Below is the script I run as a daily cron job. It backs up several databases and directories. It snapshots the backup directory every day to the local disk and every Sunday it pushes a PGP encrypted snapshot to Amazon S3. When it finishes, successfully or not, it emails me with the result and the logs. It also prevents multiple backups running simultaneously and cleans up old snapshots on the local disk. I don't bother removing old snapshot from S3 yet, but might consider it when I get an Amazon storage bill of more than $2.
#!/bin/bash
set -e
ssh_host=someone@somehost.com
ssh_port=22
email=someone@somehost
s3_bucket=some.bucket
log_path=/mnt/backup/logs
backup_path=/mnt/backup/current
snapshot_path=/mnt/backup/snapshots
snapshot_name=`date +"%Y%m%d_%H%M%S"`.tar.gz
snapshot_file=$snapshot_path/$snapshot_name
scriptname=$(basename $0)
pidfile="/tmp/${scriptname}"
function log {
echo "[$(date)]: $*"
}
initialize_directories() {
log "Initializing directories"
mkdir -p $backup_path
mkdir -p $snapshot_path
mkdir -p $log_path
}
backup_databases() {
cat databases | while read database; do
log "Backing up database: $database"
ssh -p $ssh_port $ssh_host "pg_dump --data-only $database" > $backup_path/$database.sql
done
}
backup_files() {
cat locations | while read remote_path local_path; do
log "Backing up $remote_path to $local_path"
log "Ignoring files:"
ssh -n -p $ssh_port $ssh_host "find $remote_path -type d -a ! -executable -prune -o ! -readable -a ! -type l" |
cut -c ${#remote_path}- > /tmp/unreadable
cat /tmp/unreadable
log "Start rsync"
rsync --delete -rltzuv --exclude-from="/tmp/unreadable" -e "ssh -p $ssh_port" $ssh_host:$remote_path $backup_path/$local_path
done
}
snapshot() {
log "Taking snapshot $snapshot_name"
tar -czf $snapshot_file $backup_path
}
remove_old_snapshots() {
$snapshot_path -name "*.tar.gz" | sort -r | tail -n +10 | xargs rm
}
should_push_offsite() {
# Returns successfully if the backups should be pushed offsite.

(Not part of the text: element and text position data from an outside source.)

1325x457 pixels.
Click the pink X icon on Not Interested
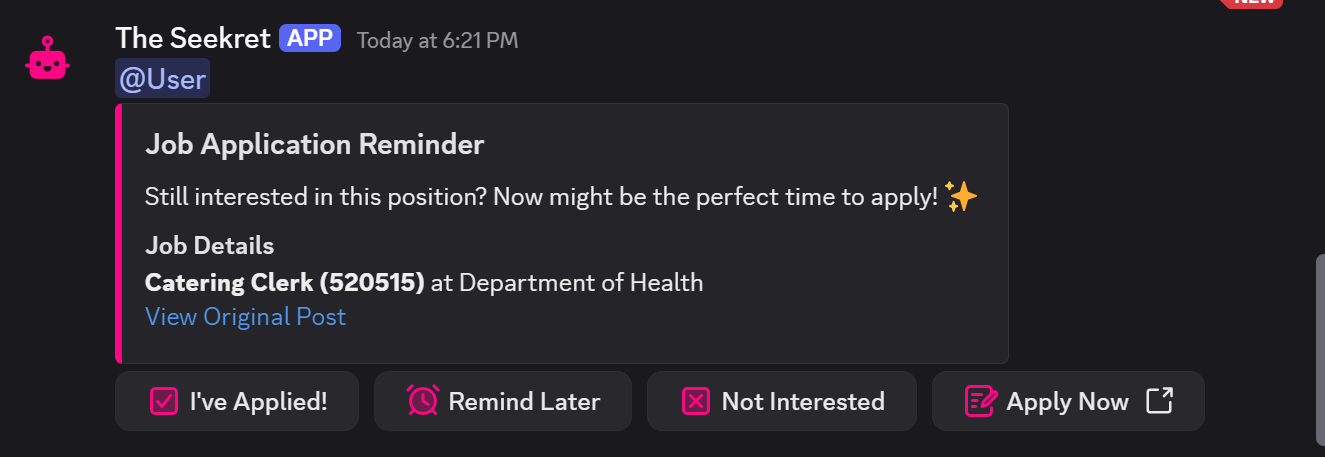click(695, 401)
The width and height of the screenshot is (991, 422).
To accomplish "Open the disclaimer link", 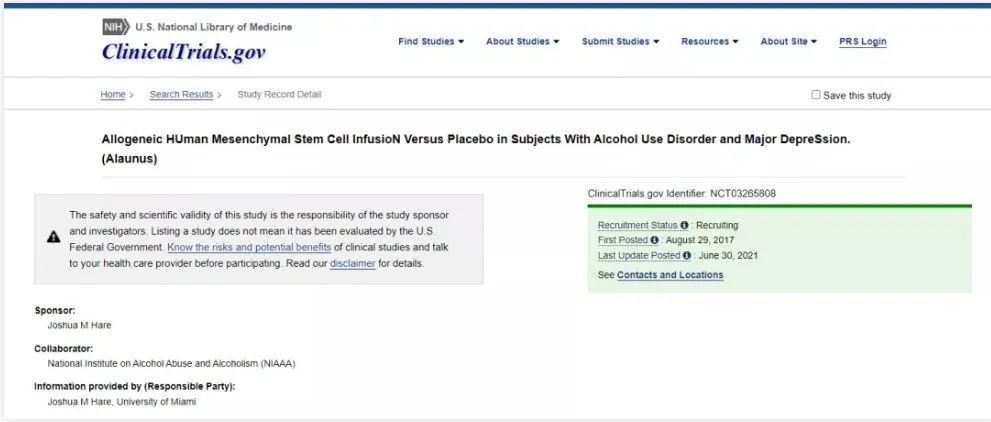I will 352,264.
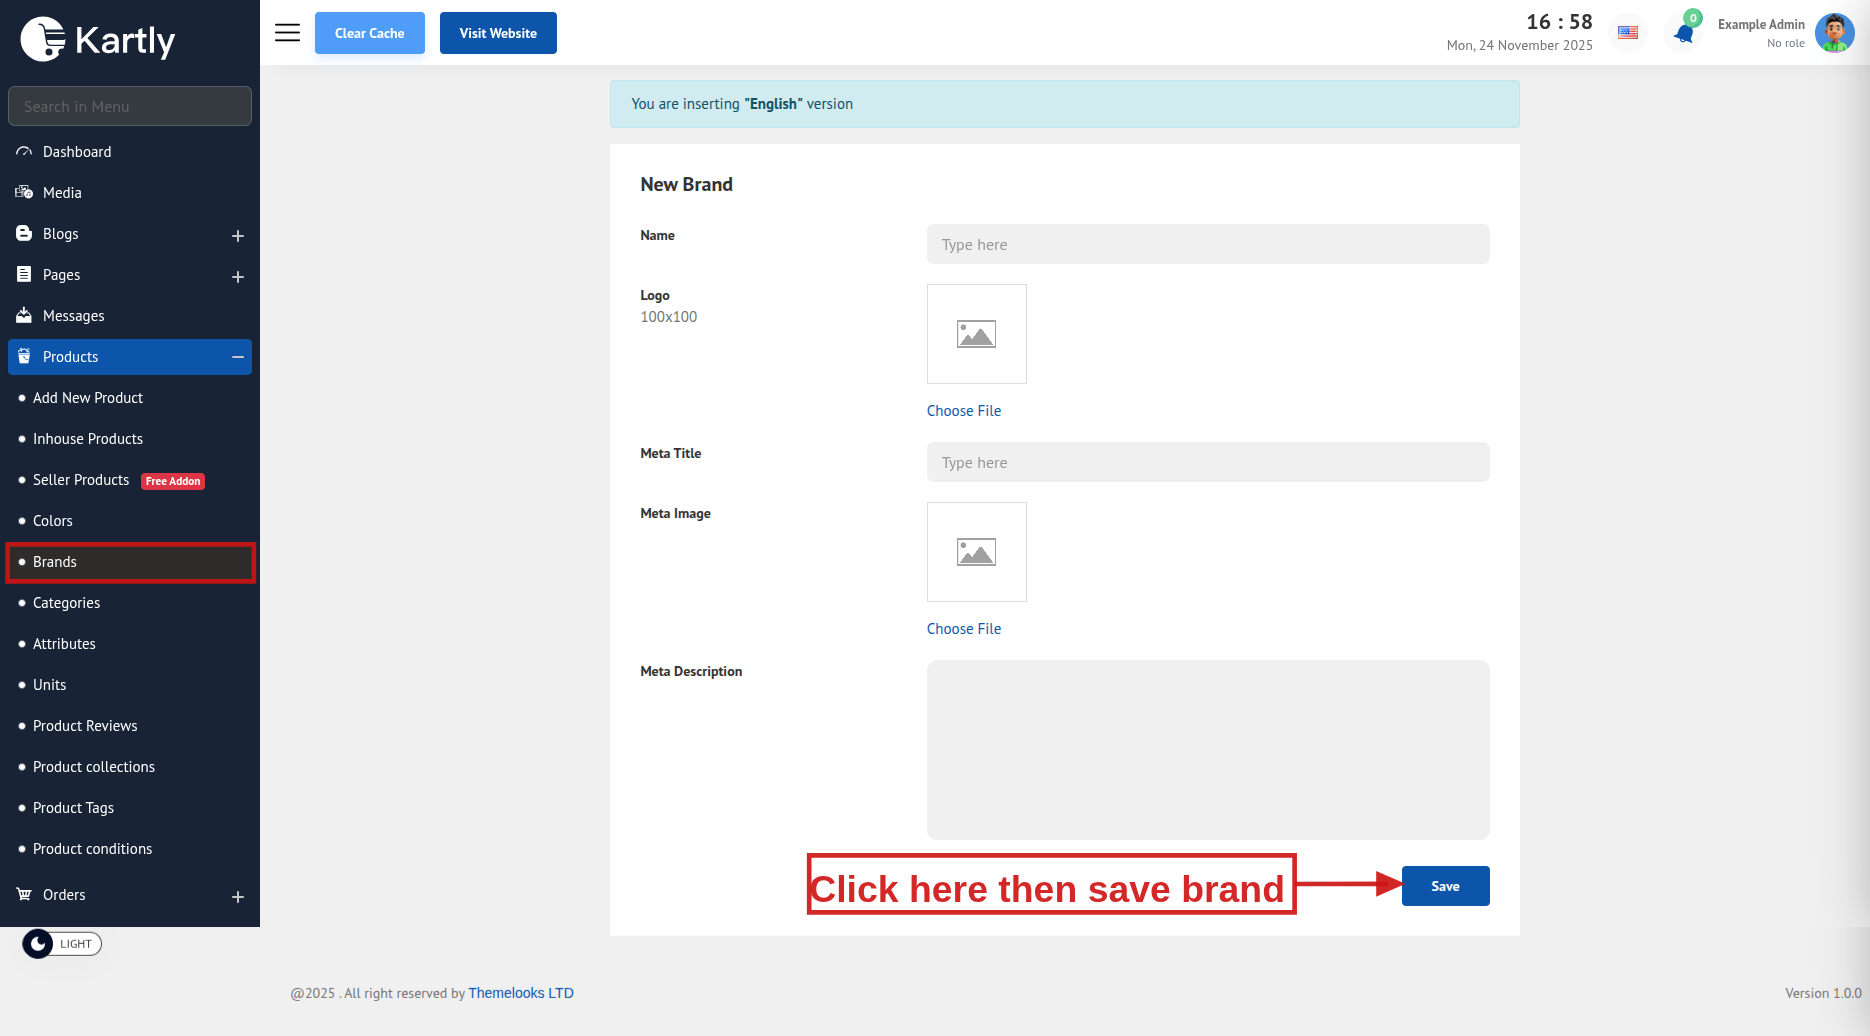Viewport: 1870px width, 1036px height.
Task: Click the US flag language icon
Action: 1628,33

# Currently it returns successfully on Sundays, but it would be better
# if it checked how long since the last successful offsite push.
day_of_week=$(date +%u)
sunday=7
if [ $day_of_week = $sunday ]; then
return 0;
else
return 1;
fi
}
push_offsite() {
log "Encrypting snapshot"
gpg --encrypt -o $snapshot_file.gpg --recipient $email $snapshot_file
log "Send encrypting snapshot"
s3cmd put $snapshot_file.gpg s3://$s3_bucket/$snapshot_name.gpg
}
get_lock() {
log "Attempting to aquire lock"
exec 200>$pidfile
if flock -n 200; then
pid=$$
log "Lock aquired for process $pid"
echo $pid 1>&200
return 0;
else
log "Failed to aquire lock"
return 1;
fi
}
do_backup() {
get_lock
initialize_directories
backup_databases
backup_files
snapshot
if should_push_offsite; then
push_offsite
remove_old_snapshots
else
log "Skipping offsite storage"
fi
log "Completed backup."
}
main() {
do_backup | tee $log_path/$snapshot_name.log
if [ ${PIPESTATUS[0]} -eq 0 ]; then
log "Sending report to $email."
gpg -ea -r $email -o $log_path/$snapshot_name.log.asc $log_path/$snapshot_name.log
echo "Results attached" | mail -s "Buckup Succeeded" -a $snapshot_file.log.asc $email
else
log "Backup failed, sending report to $email."
gpg -ea -r $email -o $log_path/$snapshot_name.log.asc $log_path/$snapshot_name.log
echo "Results attached" | mail -s "Buckup Failed" -a $snapshot_file.log.asc $email
fi
log "Completed."
}
main
Now I think my backup system is relatively secure from attackers and unlikely to lose data, my main risk of data loss is probably me losing a key or un-plugging the Raspberry Pi.